Краббе почувствовал определенное разочарование. Значит, это и есть доказательство? Джаганатан опять громко крикнул, снова явился парень, на сей раз с бутылкой виски и с портфелем. Джаганатан сердито взревел, стукнул пария кулаком.
– Дурак, ни стаканы, ни содовую не принес.
– В отличие от некоторых ваших индийских богов, мистер Джаганатан, у него всего две руки.
– Извините меня на минуточку, мистер Краббе. – Он спустил на пол голого ребенка. Дитя подползло к Краббе, стало капать слюной на сандалии. Джаганатан открыл портфель и вытащил брошюру в красной обложке. У Краббе сердце екнуло с возвращением прошлого. Это был номер студенческого журнала «Виста», куда он действительно часто писал, даже год был редактором.

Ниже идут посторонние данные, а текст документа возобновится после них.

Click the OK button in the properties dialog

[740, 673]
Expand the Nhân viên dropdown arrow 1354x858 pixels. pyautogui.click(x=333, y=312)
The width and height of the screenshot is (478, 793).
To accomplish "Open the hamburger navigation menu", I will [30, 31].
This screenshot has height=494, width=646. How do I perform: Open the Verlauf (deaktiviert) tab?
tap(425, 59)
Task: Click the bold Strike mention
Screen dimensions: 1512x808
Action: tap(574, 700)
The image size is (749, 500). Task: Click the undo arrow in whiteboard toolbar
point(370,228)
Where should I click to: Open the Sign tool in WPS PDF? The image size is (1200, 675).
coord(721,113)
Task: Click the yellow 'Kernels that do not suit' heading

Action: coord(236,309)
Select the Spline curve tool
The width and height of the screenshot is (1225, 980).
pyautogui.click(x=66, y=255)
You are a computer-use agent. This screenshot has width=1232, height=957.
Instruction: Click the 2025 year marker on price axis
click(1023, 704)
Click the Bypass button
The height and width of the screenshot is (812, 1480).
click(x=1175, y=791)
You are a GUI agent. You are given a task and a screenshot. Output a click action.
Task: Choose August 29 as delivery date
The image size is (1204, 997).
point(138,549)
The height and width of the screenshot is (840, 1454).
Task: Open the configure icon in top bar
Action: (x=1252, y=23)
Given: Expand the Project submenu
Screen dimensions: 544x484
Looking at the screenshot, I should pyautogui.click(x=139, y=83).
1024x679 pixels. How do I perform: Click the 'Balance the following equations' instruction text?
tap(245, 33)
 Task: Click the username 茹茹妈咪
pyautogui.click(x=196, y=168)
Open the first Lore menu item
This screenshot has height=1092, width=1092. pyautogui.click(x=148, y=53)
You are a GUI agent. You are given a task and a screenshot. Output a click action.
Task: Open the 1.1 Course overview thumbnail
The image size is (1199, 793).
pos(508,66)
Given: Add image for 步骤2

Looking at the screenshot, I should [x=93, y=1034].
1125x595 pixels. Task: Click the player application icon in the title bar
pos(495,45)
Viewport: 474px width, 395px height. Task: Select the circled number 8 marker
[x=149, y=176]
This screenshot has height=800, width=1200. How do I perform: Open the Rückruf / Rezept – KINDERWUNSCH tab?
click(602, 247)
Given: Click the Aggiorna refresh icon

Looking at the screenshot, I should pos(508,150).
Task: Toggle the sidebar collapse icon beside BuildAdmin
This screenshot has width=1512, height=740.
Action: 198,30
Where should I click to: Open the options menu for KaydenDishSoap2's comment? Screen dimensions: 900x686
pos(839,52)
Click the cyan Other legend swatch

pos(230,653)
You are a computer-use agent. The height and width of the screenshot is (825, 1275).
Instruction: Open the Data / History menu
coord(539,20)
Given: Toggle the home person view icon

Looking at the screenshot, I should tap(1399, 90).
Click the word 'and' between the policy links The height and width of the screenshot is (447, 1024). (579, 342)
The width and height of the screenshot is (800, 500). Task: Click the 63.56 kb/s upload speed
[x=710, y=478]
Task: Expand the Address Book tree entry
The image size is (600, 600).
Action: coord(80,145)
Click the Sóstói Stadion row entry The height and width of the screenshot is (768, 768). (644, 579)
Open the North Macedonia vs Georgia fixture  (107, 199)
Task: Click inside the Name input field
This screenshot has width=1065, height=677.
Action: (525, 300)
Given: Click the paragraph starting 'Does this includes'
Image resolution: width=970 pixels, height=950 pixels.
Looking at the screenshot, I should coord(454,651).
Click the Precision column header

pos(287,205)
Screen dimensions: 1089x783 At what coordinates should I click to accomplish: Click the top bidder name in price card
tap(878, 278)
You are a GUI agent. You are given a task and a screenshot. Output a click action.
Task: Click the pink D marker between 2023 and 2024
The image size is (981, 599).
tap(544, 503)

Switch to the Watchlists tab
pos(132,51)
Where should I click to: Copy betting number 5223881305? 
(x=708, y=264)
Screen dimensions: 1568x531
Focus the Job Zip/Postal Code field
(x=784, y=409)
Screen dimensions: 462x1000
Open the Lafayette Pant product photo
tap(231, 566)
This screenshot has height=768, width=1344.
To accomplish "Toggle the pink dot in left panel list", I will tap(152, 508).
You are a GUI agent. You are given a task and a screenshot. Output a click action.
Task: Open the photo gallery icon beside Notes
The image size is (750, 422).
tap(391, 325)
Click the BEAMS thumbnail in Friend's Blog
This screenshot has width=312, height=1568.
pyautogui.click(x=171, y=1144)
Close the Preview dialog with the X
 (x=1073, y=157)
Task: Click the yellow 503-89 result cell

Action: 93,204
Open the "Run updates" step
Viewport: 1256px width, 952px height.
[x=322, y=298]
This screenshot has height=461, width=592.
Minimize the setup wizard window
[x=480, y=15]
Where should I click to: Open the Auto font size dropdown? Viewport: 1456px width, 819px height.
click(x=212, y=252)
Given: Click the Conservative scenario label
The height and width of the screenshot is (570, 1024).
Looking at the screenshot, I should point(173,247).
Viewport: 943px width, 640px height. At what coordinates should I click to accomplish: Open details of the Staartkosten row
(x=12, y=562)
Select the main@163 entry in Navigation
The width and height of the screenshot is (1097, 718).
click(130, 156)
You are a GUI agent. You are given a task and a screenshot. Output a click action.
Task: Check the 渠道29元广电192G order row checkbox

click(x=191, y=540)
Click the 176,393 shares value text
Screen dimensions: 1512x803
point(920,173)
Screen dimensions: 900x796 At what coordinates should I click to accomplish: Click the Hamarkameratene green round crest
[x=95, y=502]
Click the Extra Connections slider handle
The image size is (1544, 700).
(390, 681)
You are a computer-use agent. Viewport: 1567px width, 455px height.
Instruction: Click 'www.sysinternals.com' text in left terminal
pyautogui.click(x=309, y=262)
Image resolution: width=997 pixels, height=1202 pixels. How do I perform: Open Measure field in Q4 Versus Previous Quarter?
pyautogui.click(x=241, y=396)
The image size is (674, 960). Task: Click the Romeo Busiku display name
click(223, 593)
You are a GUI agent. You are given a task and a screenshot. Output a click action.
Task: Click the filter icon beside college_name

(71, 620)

Как странно, что здесь, за восемь тысяч миль, оставив целую жизнь позади, вспоминаешь прошлое, вынырнувшее в тамильском доме, битком набитом ревущими детьми, с кудахтавшими вокруг курами, протянутое коричневой потной рукой. Как странно.
– Взгляните, мистер Краббе, и решите, это доказательство или нет. И не только это. Есть и другие издания с вашими сочинениями на ту же тему.
– Все это было очень-очень давно, мистер Джаганатан.
– Кажется, не так уж давно. В том году, когда я впервые стал учителем в колледже хаджи Али. Посмотрите как следует, мистер Краббе.
Краббе посмотрел как следует. Снова екнуло сердце, когда он открыл статью под названием «Стравинский и традиция». И фамилия автора… Он задохнулся, почувствовал слабость.
– Видите, мистер Краббе. Вы сделали очень, очень глупую вещь.
А вот стихи Хардмана, совсем плохие стихи. Краббе увидел расплывавшиеся печатные строчки, только взяв себя в руки и сосредоточившись.
Единственная мне желанная,
Как яблоня, стройна.
В речах се лето благоуханное,
Птицы, ветер морской и волна.
А вот статья Виктора Краббе, высокомерная, невежественная, желторотая:
«Практики часто пренебрегают принципом детерминизма, заимствованным Марксом у Гегеля. Классовая борьба неизбежна, неискоренима в диалектическом процессе, и революция, как бы она ни медлила, тем не менее наступит…»
– А вот здесь, мистер Краббе, вы рассуждаете о коммунистической революции на Востоке. Утверждаете, будто это следующая важнейшая арена с самым низким в мире уровнем жизни. А еще говорите…
– Это было очень давно, – тихо сказал Краббе. Вытащил носовой платок, промокнул левый глаз. – Давным-давно.
– Вижу, вас стыд одолел, мистер Краббе. И поэтому не желаю быть слишком жестоким. Вам надо лишь сделать, что я говорю.
– Вы почти ничего не понимаете, – сказал Краббе. – Тот мир умер. Я другой. Мы все тогда в это верили. Это был наш новый миф, наша новая надежда. Очень глупо.
– Очень глупо. И вы теперь начинаете видеть последствия своей глупости.
И она, темноволосая, в синем джемпере, время от времени вставляла слово в дискуссию. Однажды проигрывала в ячейке пластинки Мосолова и Шостаковича.
– О боже, – крикнул Краббе, – это было искренне, прекрасно, молодо. Нам тогда это казалось правильным. Мы хотели сделать мир лучше. Искренне думали, будто любим человечество. Может, так оно и было. О, мы поняли, что поклоняемся ложному богу, но тогда это считалось единственной религией для мало-мальски чуткого интеллигентного человека. Статьи мои, я их ничуть не стыжусь. Я от них не отказываюсь. Они были искренними на той стадии моего развития. Но теперь ничего не говорят обо мне.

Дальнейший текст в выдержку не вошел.